The (temporary) quasi-nationalization of the largest institutions will have network effects. Downward pressure on compensation will drive talent to smaller institutions, so that's where the innovation will come from. Government controlled institutions will likely retreat into their home markets so politicians can get more support from voters, so treasurers will likely have to deal with more banks. That implies a shift from one-to-one connections to connectivity platforms.

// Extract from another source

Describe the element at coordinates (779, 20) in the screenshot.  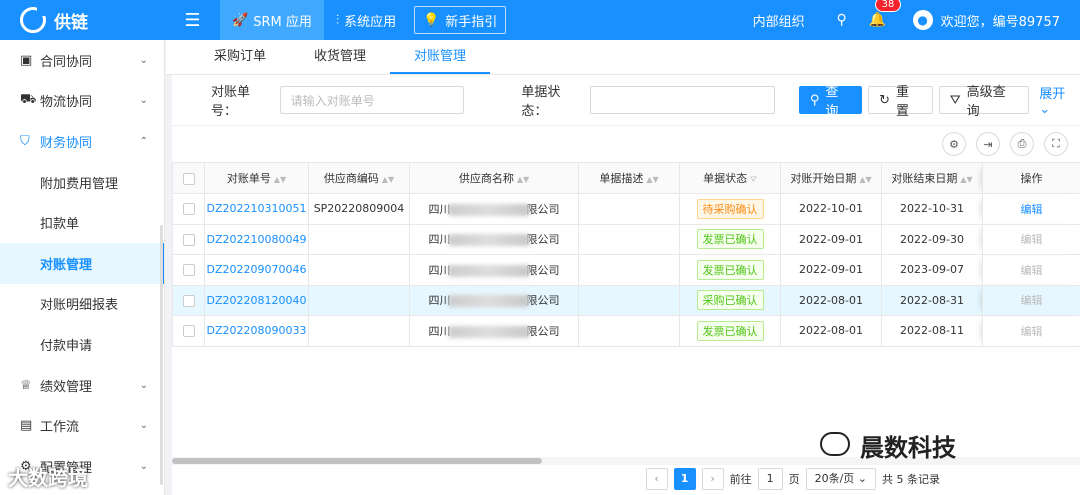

Government intervention will also mean regulatory capital requirements will remain high and will be computed based on a broader set of risks (credit, market, operational). Credit will stay expensive, leading to more transactions on listed markets and better collateral management. Listed derivatives will be used more. Companies will need to further improve their cash management and limit counterparty exposures.

Treasurers will focus even more on optimizing the use of capital and limiting debt on their balance sheets while emphasizing services and operational efficiencies. They will seek more financing flexibility on debt and try to securitize more assets (e.g., receivables), but with less complexity and more focus on serving long-term investors. They will push for faster inventory turnover and tighter deliveries and better financing from suppliers. They will monitor counterparty exposures and credit risks.

The world continues to change ever more rapidly. More than ever, companies need to ask what they need to do differently, how they can improve agility and stay ahead of the pack.

Technology pioneer and visionary Till Guldimann developed J.P. Morgan's market risk management systems and led its risk metrics initiative that made Value at Risk (VaR) a financial industry standard. He is now vice chairman of SunGard Data Systems.